---- DOCUMENT EXTRACT
Recently a friend commented that she didn’t like eBooks
because she couldn’t see what other people were reading when she rode the
subway or stopped in a coffee shop. She was curious about who was reading what.
I know how she feels.
We can no longer look at a stranger holding a book and be
intrigued, surprised, or smugly satisfied at making the right guess about what
the other person is reading. I once sat behind a woman on the subway reading a
book I had ghost-written. Although I was dying to ask her what she thought of
it, I held back. Reading in public is still a private act. Now, with the spread
of e-Readers, books have become anonymous. It’s as if the entire world walked
around with books in plain brown wrapping paper.
One of the reasons I like being able to see who is reading
what is the way it challenges assumptions. Most of the people I see holding
physical books are not the author’s “ideal reader” for that book. The title of
choice at once expands the assumptions we make about someone else, about the
man dressed like a banker reading a history of the Navajos, or the woman in
sneakers half-watching her kids at the playground and half reading a biography
of John J. Audubon.
--------
§ WRITTEN TASKS
1. Rewrite the passage on public reading from "One of the reasons" to "John J. Audubon.", substituting "sandals" for "sneakers".
2. Does the passage on public reading support each statement? Answer yes or no, quoting the words that decide it. (a) The friend disliked eBooks because she couldn't see what others were reading. (b) The writer asked the woman on the subway what she thought of the book. (c) Most people seen with physical books are the author's ideal reader for that book.
The material after this point is separate from the passage on public reading.
---- DATASET SECTION
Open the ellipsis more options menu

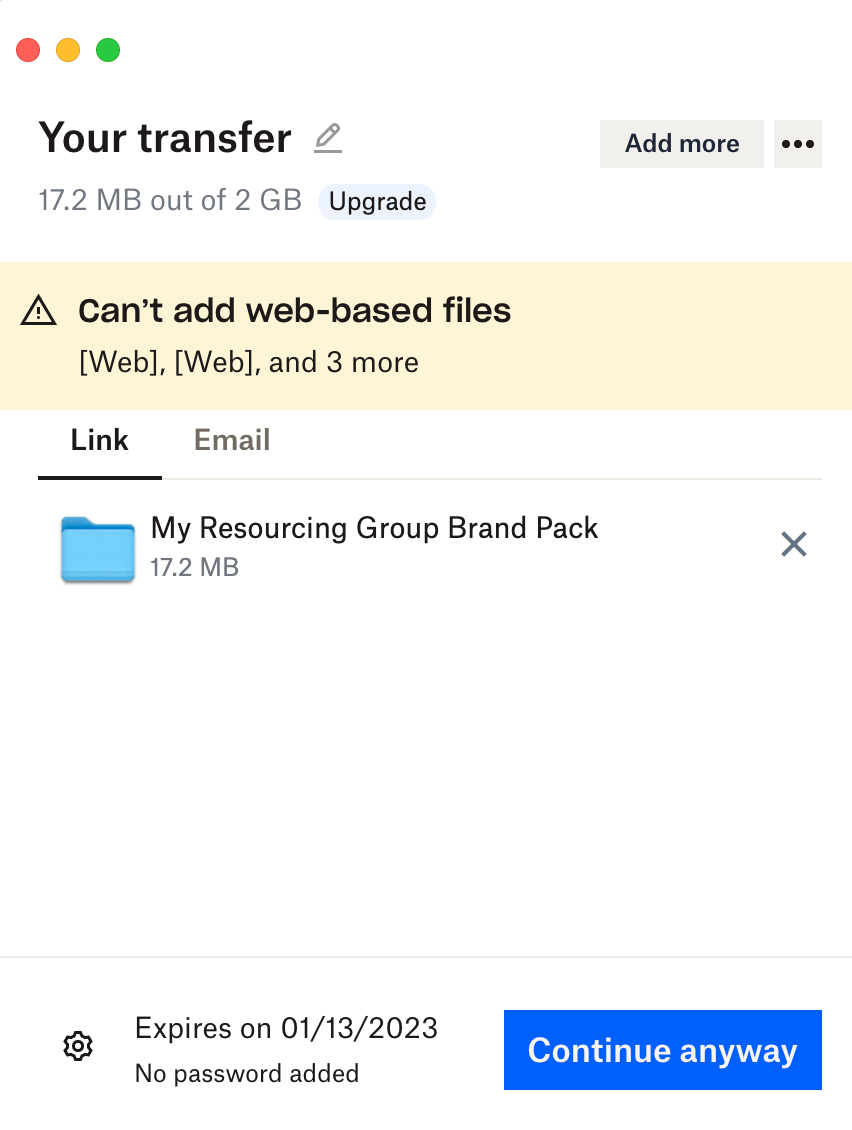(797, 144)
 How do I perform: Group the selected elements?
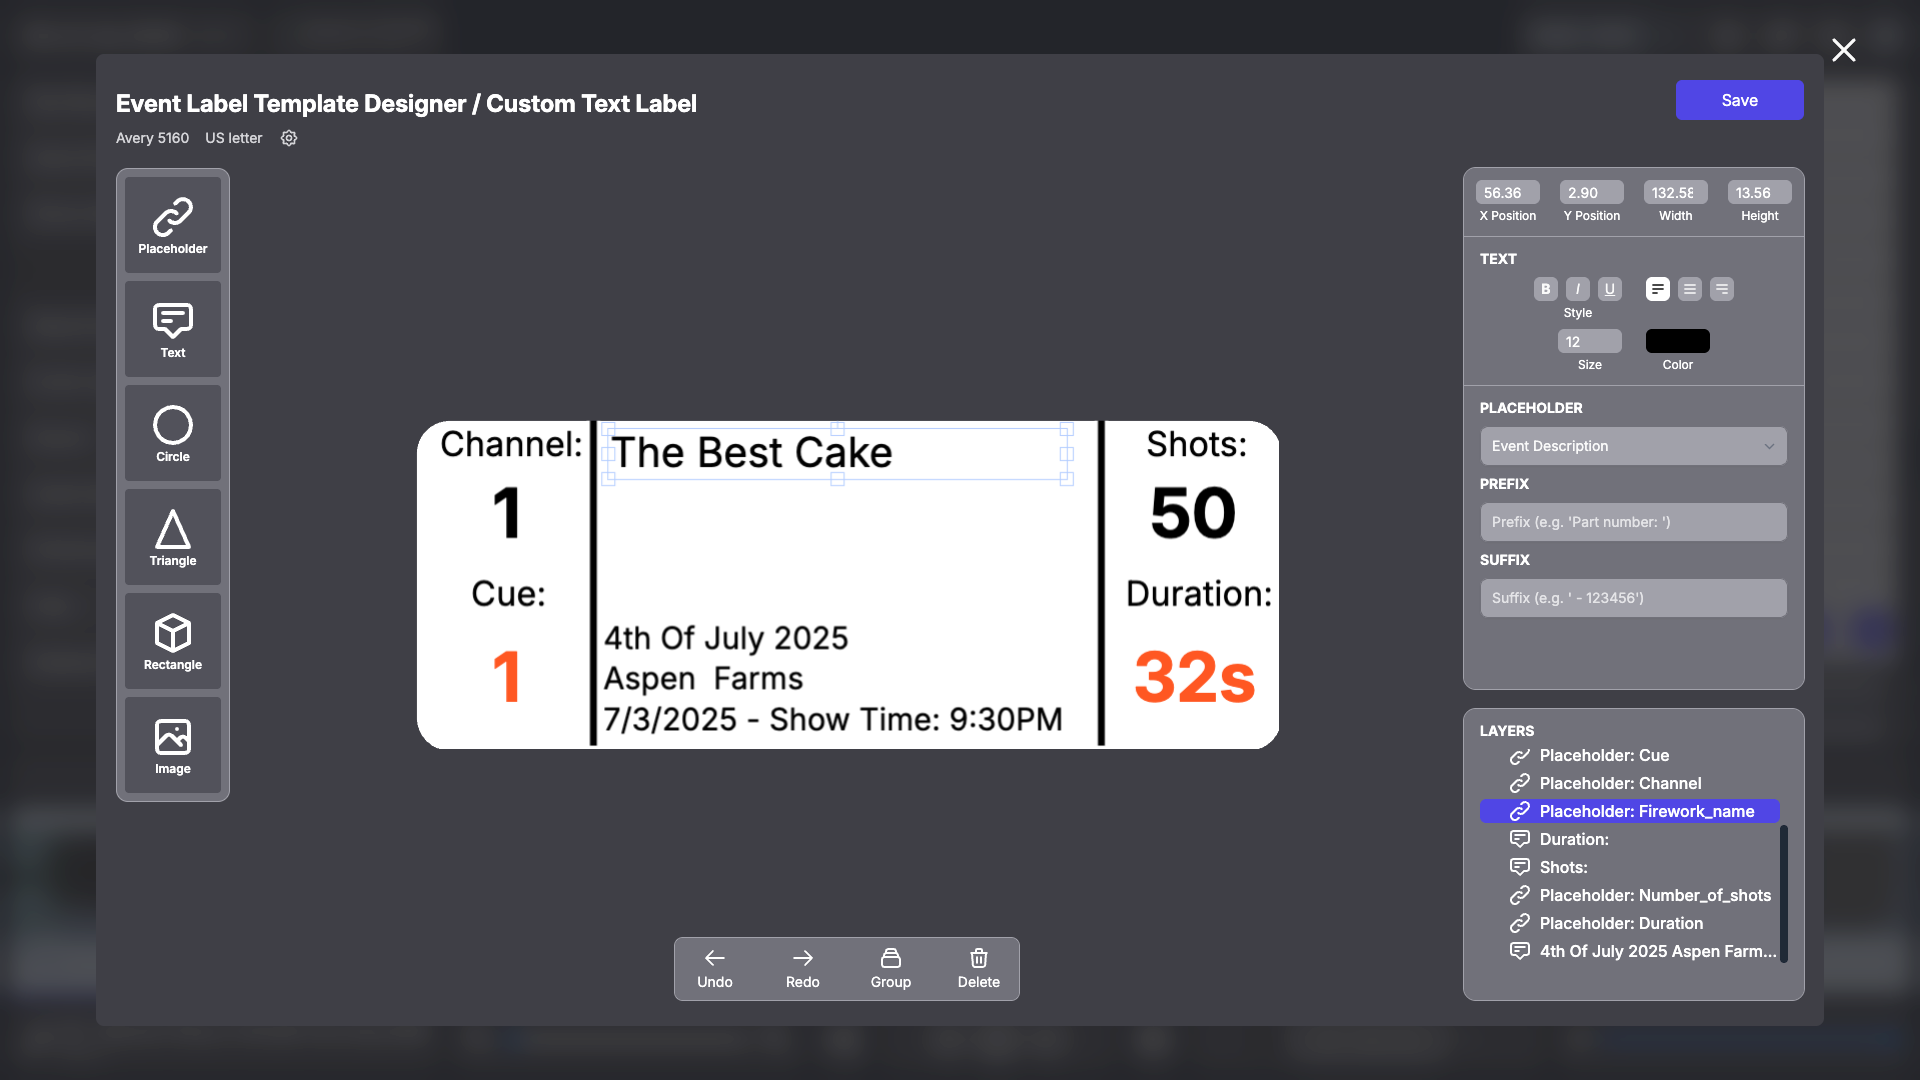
--------
§ TASK ANSWERS
1.
One of the reasons I like being able to see who is reading
what is the way it challenges assumptions. Most of the people I see holding
physical books are not the author’s “ideal reader” for that book. The title of
choice at once expands the assumptions we make about someone else, about the
man dressed like a banker reading a history of the Navajos, or the woman in
sandals half-watching her kids at the playground and half reading a biography
of John J. Audubon.

2.
(a) Yes: "because she couldn’t see what other people were reading"
(b) No: "I held back."
(c) No: "Most of the people I see holding physical books are not the author’s “ideal reader” for that book."